Update 1:

San Francisco will impose an additional employer tax on certain businesses, effective in 2022. Businesses affected are those in which the highest-paid managerial employee earns more than 100 times the median compensation of its employees. The tax rate will increase for every additional 100 times that the CEO’s pay exceeds the median worker’s pay. The extra tax maxes out when the ratio of CEO pay to worker pay reaches 600 to 1. The maximum tax on payroll is 2.4% or a surcharge on the gross receipts tax of up to 0.6%. Businesses that are exempt from San Francisco’s gross receipts tax, due to small business status, are also exempt from the pay ratio tax.
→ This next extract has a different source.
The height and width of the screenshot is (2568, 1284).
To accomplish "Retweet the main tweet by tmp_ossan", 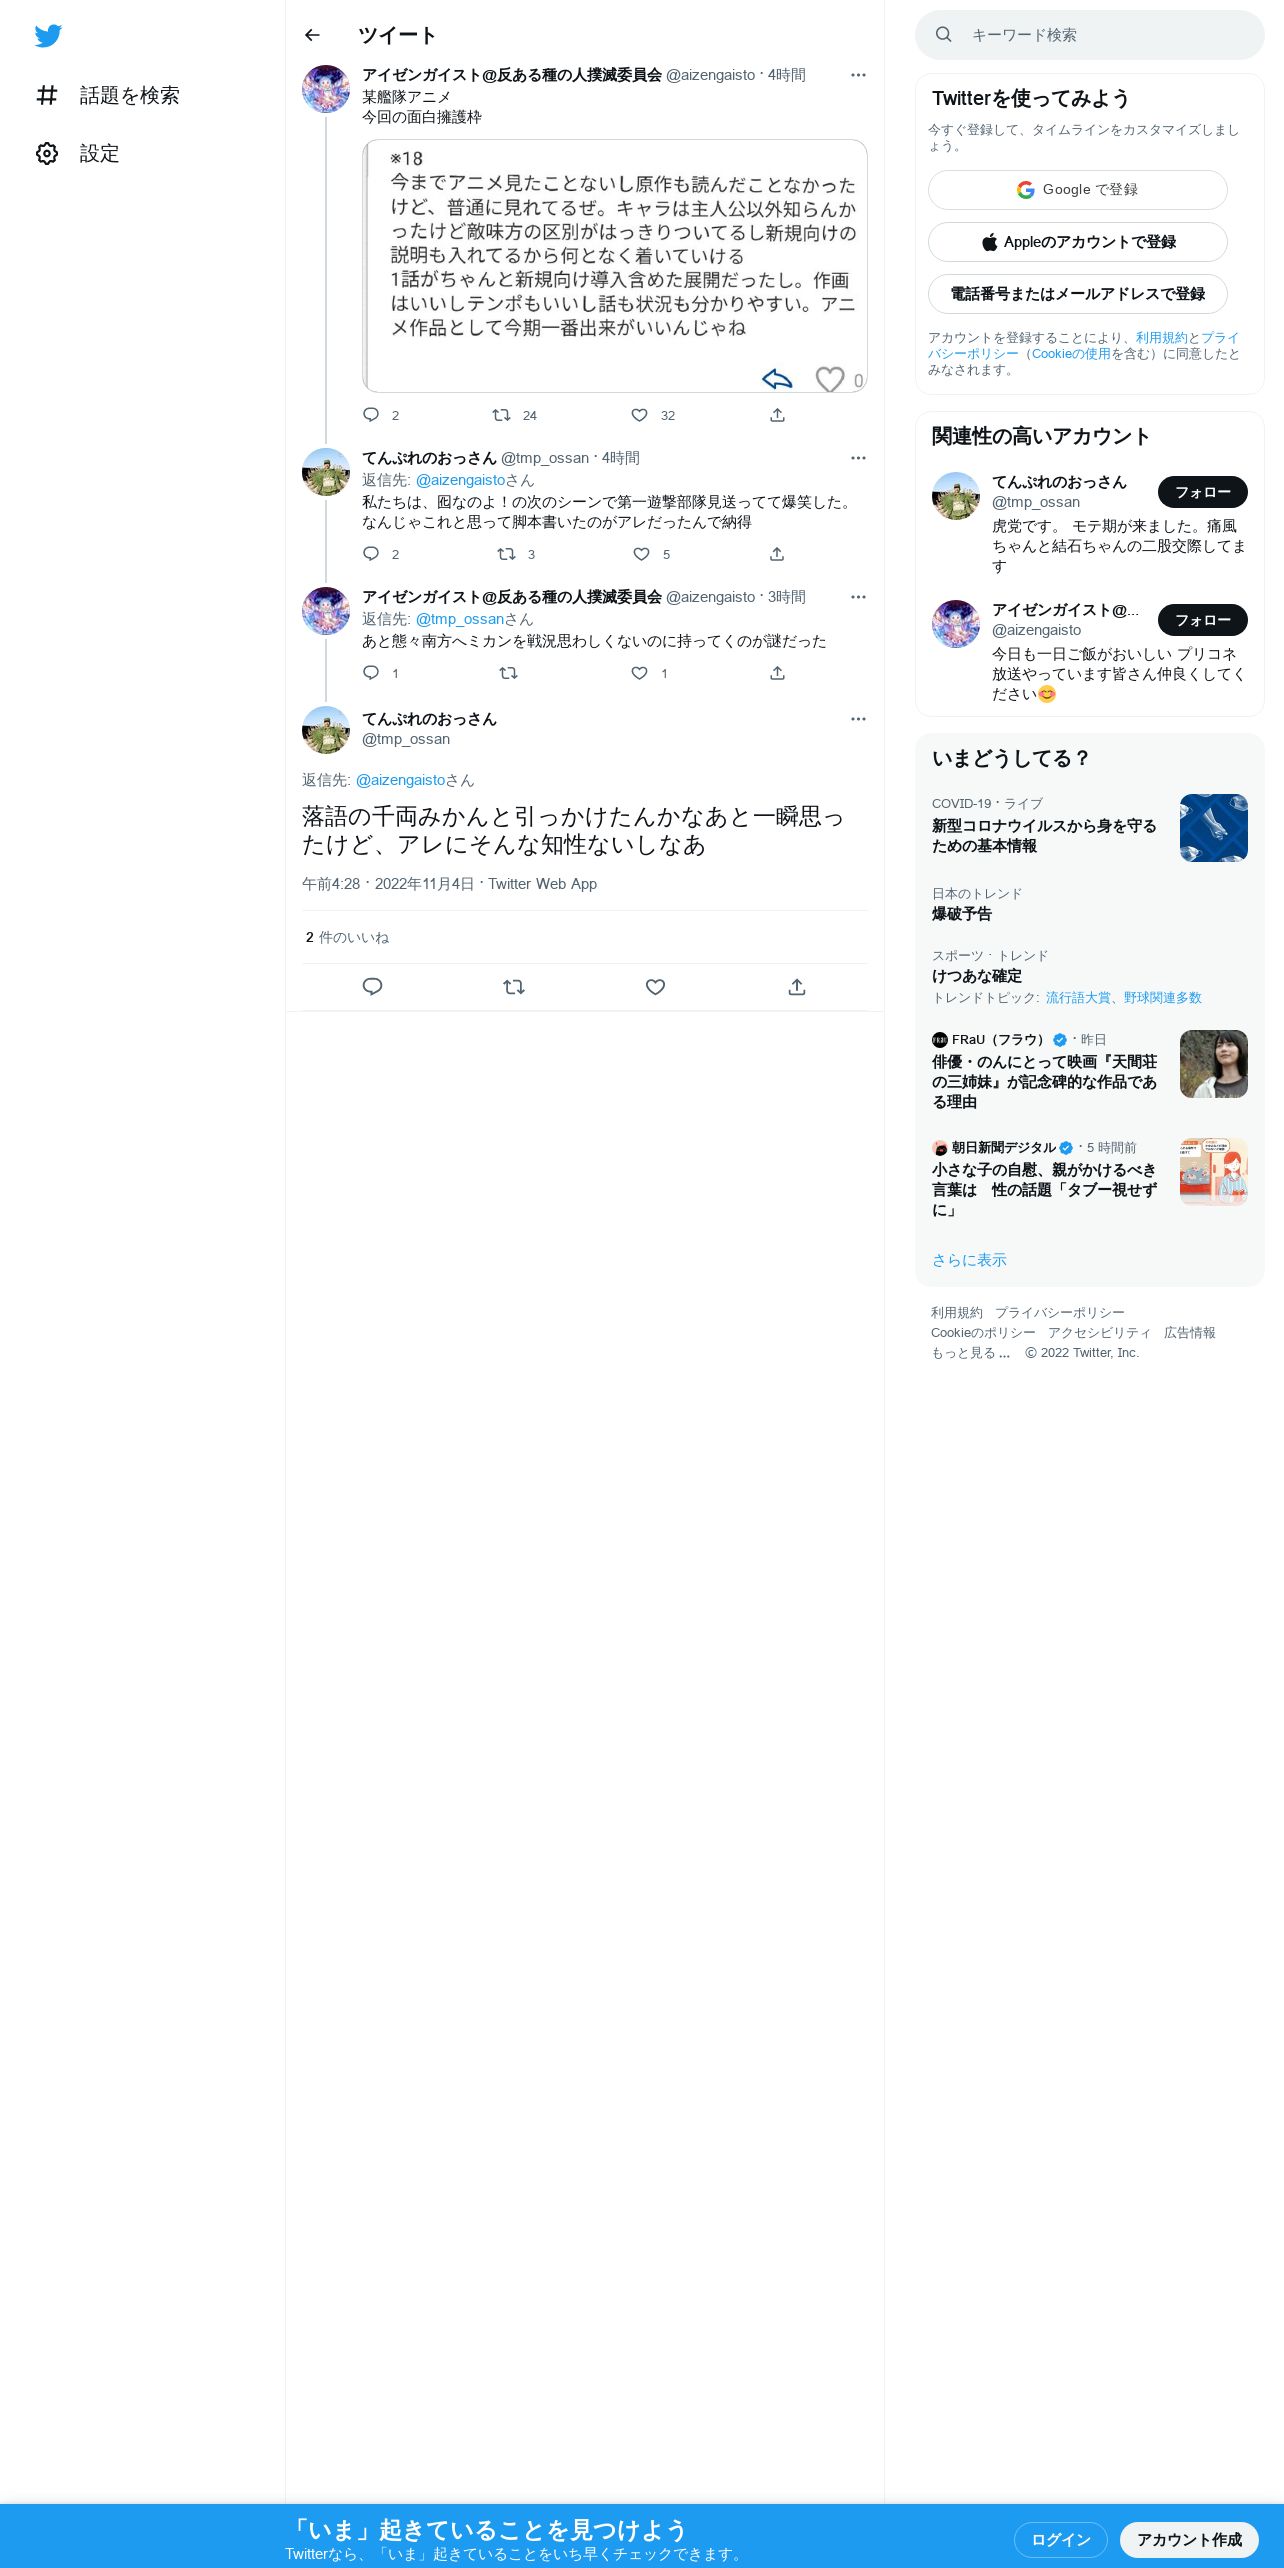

Contact your Linkenheimer CPA with questions.

Update 2:

California’s Gig Worker law (Prop. 22), which passed in Nov. 2020, has been ruled unconstitutional. That law exempts app-based driving companies such as Uber and Lyft from a previously passed law, known as the 2020 ABC test. That test presumes that a worker is an employee. The CA Superior Court found that one part of Prop. 22 (Sect. 7451) was unconstitutional. The court said it “limits the power of a future legislature to define app-based drivers as workers subject to workers’ compensation law.” The law as passed stipulated that if Sect. 7451 was found unconstitutional, then the entire law should be stricken. Therefore, the Gig Worker law is rendered unenforceable.